Hace algunos días tuve la oportunidad de escuchar a Marta Montoya, ejecutiva del grupo empresarial Manuelita, disertar sobre Responsabilidad social y lo que ello significa para las organizaciones en general, y sus equipos de comunicación en particular.
De su conferencia, ofrecida en la Universidad Santiago de Cali, salieron a relucir algunas ideas:
Lo primero que debe destacarse es que desde el año anterior existe una Guía técnica colombiana de Responsabilidad social, desarrollada bajo la coordinación del ICONTEC por un equipo interdisciplinario (Comité técnico 180) bastante amplio (más de 50 organizaciones) durante casi cinco años
Lo segundo que debe destacarse es la definición formal de responsabilidad social que quedó consignada en la guía: “Es el compromiso voluntario y explicito que las organizaciones asumen frente a las expectativas y acciones concertadas que se generan con las partes interesadas (stakeholders), en materia de desarrollo humano integral; ésta permite a las organizaciones asegurar el crecimiento económico, el desarrollo social y el equilibrio ambiental, partiendo del cumplimiento de las disposiciones legales.”. En este mensaje se evidencia que el tema debe ir más allá de la filantropía corporativa, labor noble y destacada pero que no siempre aporta a intervenir la raíz de las situaciones sociales. Así mismo, también debe precisarse que cuando se habla de stakeholders, se incluye también a los empleados de una organización.

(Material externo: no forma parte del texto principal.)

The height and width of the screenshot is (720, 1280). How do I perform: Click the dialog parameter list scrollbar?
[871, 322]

Quiero destacar además que la guía enfatiza la importancia que tiene la comunicación en la implantación de un modelo de responsabilidad social. De hecho, tiene que haber un plan de comunicación tanto a nivel interno como externo que se ejecute, evalúe y ajuste, orientado a impulsar y facilitar los requerimientos de la RS, pero también a convertir este tema en un elemento estratégico de la organización, y no simplemente en un conjunto de acciones que solo sirvan para vender más productos. Queda claro entonces que las organizaciones que deseen implementar eficazmente el modelo establecido en la guía (que por los demás y hasta ahora es completamente voluntario) necesitarán contar con el aporte de un director de comunicación o un experto en este proceso.

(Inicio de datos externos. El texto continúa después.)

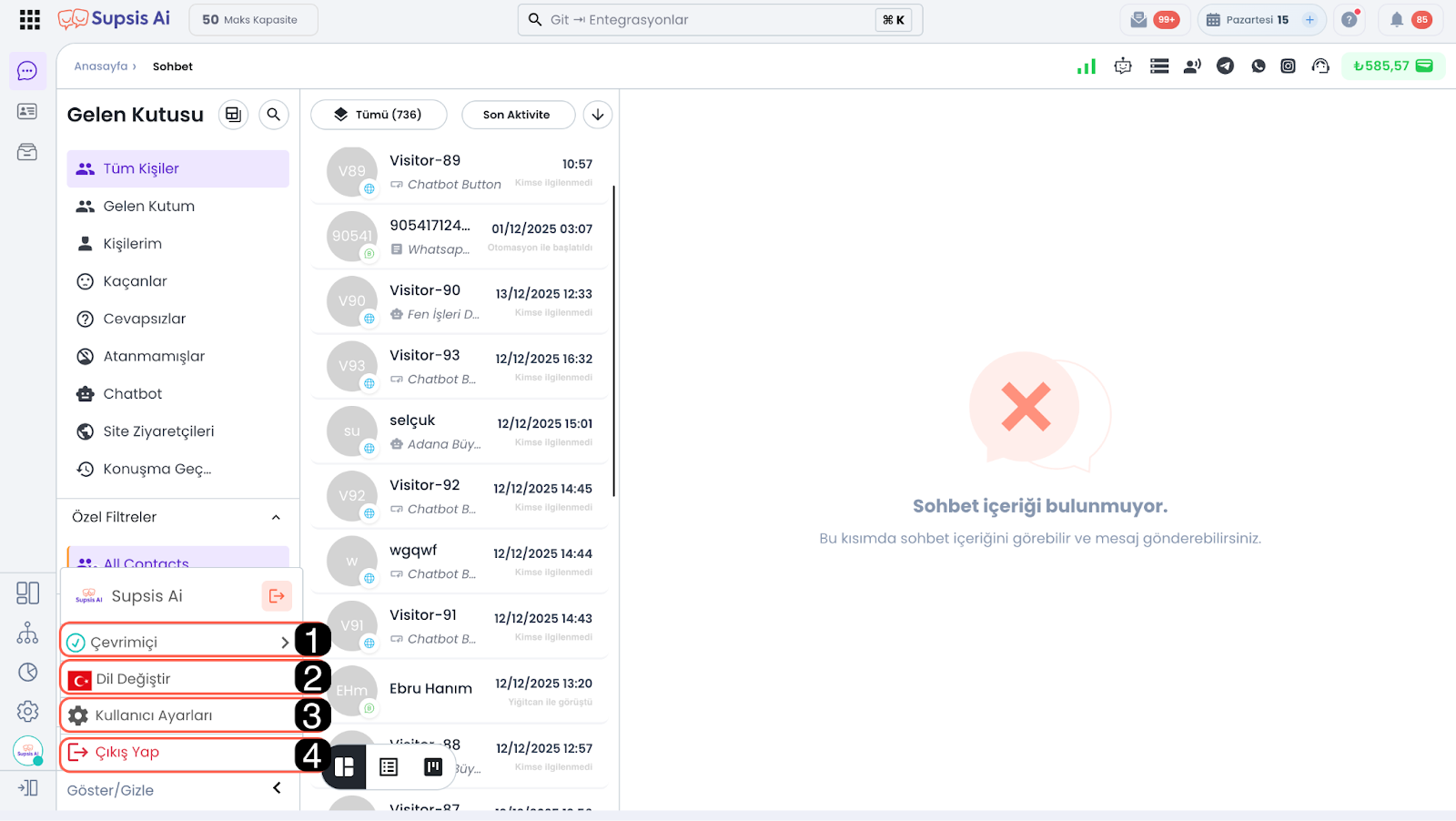The width and height of the screenshot is (1456, 821).
Task: Click the search icon beside Gelen Kutusu
Action: tap(273, 115)
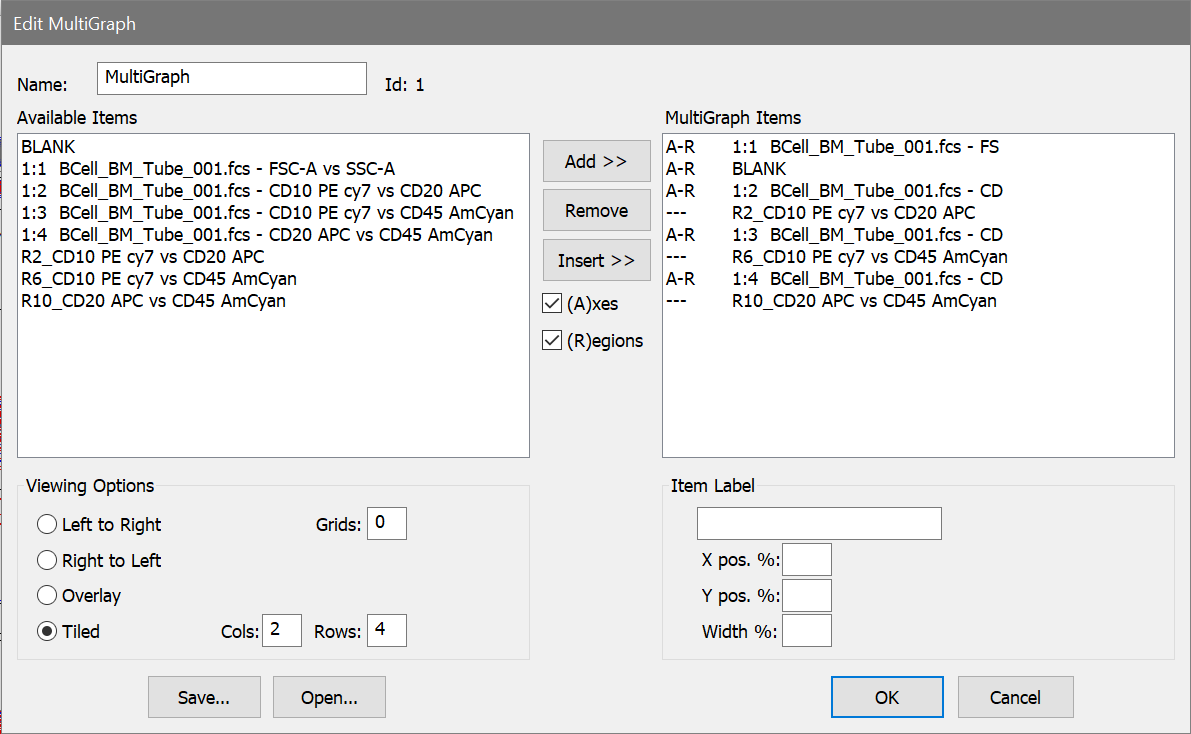Click the Name text field
Image resolution: width=1191 pixels, height=734 pixels.
[x=232, y=78]
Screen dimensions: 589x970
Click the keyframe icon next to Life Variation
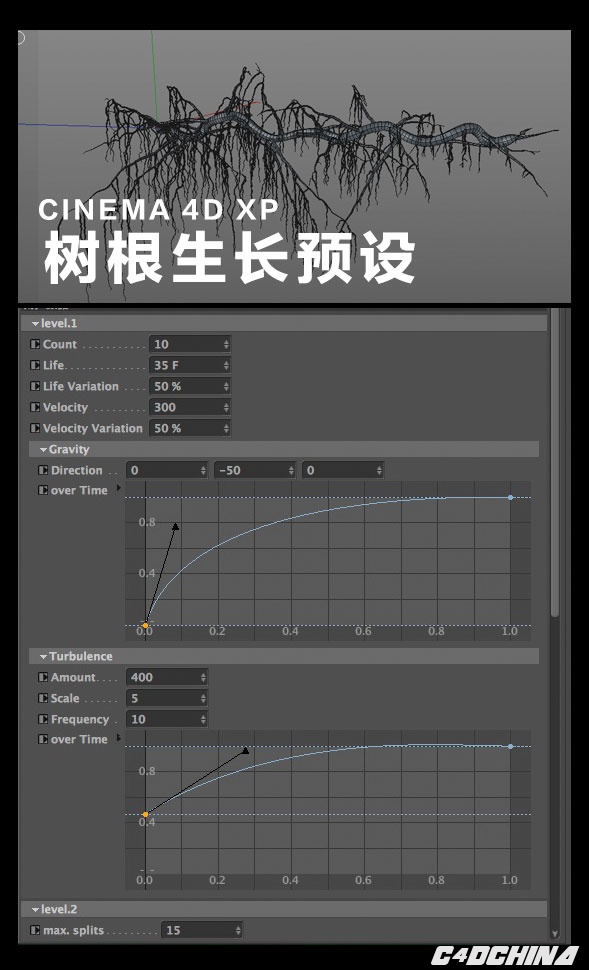(x=35, y=386)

Una cuarta idea gira en torno al alcance del concepto: en ningún momento la guía habla de responsabilidad social empresarial, a pesar de que está evidentemente dirigida a las organizaciones. ¿Por qué? Porque como bien lo enfatizó la conferencista, ser socialmente responsables es una motivación que debe guiar a todos los ciudadanos y no solo a las empresas.

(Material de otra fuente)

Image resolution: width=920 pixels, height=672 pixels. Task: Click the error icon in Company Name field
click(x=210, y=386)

La quinta idea, no expuesta por la conferencista, es una reflexión personal: casi siempre estas guías y normas apuntan a mejorar el desempeño de las organizaciones del sector privado. Aun cuando no lo excluyen, no hacen énfasis en la necesidad de que, en este caso, el Estado, los gobiernos y sus funcionarios, también deben ser socialmente responsables.